Exercise instructions:
Would you please transcribe the records below from the line with "You are a GUI" through their final line, exactly and with no other lines?

══ Records provided ══

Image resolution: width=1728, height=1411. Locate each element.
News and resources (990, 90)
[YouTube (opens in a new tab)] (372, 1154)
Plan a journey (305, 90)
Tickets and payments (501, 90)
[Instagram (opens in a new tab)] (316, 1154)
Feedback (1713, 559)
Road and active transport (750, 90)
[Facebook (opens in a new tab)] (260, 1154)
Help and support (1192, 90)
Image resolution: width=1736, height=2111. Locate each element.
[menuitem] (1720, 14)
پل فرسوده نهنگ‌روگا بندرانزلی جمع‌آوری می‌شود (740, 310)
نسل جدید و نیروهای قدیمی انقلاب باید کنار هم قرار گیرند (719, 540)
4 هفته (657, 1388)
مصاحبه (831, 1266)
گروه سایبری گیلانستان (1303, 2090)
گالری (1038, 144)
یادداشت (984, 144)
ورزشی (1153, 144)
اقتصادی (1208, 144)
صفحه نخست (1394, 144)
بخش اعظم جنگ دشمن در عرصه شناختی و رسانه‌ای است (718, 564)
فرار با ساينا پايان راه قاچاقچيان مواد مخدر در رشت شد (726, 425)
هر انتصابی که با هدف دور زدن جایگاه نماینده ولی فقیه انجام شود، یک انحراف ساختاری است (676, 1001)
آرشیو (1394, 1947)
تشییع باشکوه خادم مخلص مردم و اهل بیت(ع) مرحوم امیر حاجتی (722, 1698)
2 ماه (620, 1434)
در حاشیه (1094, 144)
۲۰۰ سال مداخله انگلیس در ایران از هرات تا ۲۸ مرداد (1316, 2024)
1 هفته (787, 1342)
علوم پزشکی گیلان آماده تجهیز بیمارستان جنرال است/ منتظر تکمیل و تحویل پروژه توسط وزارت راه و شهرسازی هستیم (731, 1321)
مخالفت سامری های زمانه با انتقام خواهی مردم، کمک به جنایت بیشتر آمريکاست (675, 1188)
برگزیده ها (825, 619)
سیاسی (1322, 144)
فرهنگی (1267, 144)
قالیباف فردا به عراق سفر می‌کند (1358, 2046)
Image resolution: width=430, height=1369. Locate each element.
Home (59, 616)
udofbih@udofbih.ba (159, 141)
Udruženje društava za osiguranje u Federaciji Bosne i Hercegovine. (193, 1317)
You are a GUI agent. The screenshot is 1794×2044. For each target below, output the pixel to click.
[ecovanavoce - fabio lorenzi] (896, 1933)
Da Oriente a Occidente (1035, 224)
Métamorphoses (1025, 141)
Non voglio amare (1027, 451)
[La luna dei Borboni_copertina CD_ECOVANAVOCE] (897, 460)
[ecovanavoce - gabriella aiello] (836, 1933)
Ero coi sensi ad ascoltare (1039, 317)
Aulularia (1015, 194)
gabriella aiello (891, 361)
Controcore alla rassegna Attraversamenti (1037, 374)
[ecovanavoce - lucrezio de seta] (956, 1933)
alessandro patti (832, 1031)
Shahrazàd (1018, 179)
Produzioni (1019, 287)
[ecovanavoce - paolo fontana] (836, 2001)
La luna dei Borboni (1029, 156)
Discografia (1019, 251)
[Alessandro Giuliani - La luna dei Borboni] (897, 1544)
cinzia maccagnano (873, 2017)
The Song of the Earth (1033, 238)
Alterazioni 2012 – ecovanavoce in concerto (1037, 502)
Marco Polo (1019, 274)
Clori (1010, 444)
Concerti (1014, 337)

═══

Reply:
You are a GUI agent. The screenshot is 1794×2044. For each target below, output the pixel to click.
[ecovanavoce - fabio lorenzi] (896, 1933)
Da Oriente a Occidente (1035, 224)
Métamorphoses (1025, 141)
Non voglio amare (1027, 451)
[La luna dei Borboni_copertina CD_ECOVANAVOCE] (897, 460)
[ecovanavoce - gabriella aiello] (836, 1933)
Ero coi sensi ad ascoltare (1039, 317)
Aulularia (1015, 194)
gabriella aiello (891, 361)
Controcore alla rassegna Attraversamenti (1037, 374)
[ecovanavoce - lucrezio de seta] (956, 1933)
alessandro patti (832, 1031)
Shahrazàd (1018, 179)
Produzioni (1019, 287)
[ecovanavoce - paolo fontana] (836, 2001)
La luna dei Borboni (1029, 156)
Discografia (1019, 251)
[Alessandro Giuliani - La luna dei Borboni] (897, 1544)
cinzia maccagnano (873, 2017)
The Song of the Earth (1033, 238)
Alterazioni 2012 – ecovanavoce in concerto (1037, 502)
Marco Polo (1019, 274)
Clori (1010, 444)
Concerti (1014, 337)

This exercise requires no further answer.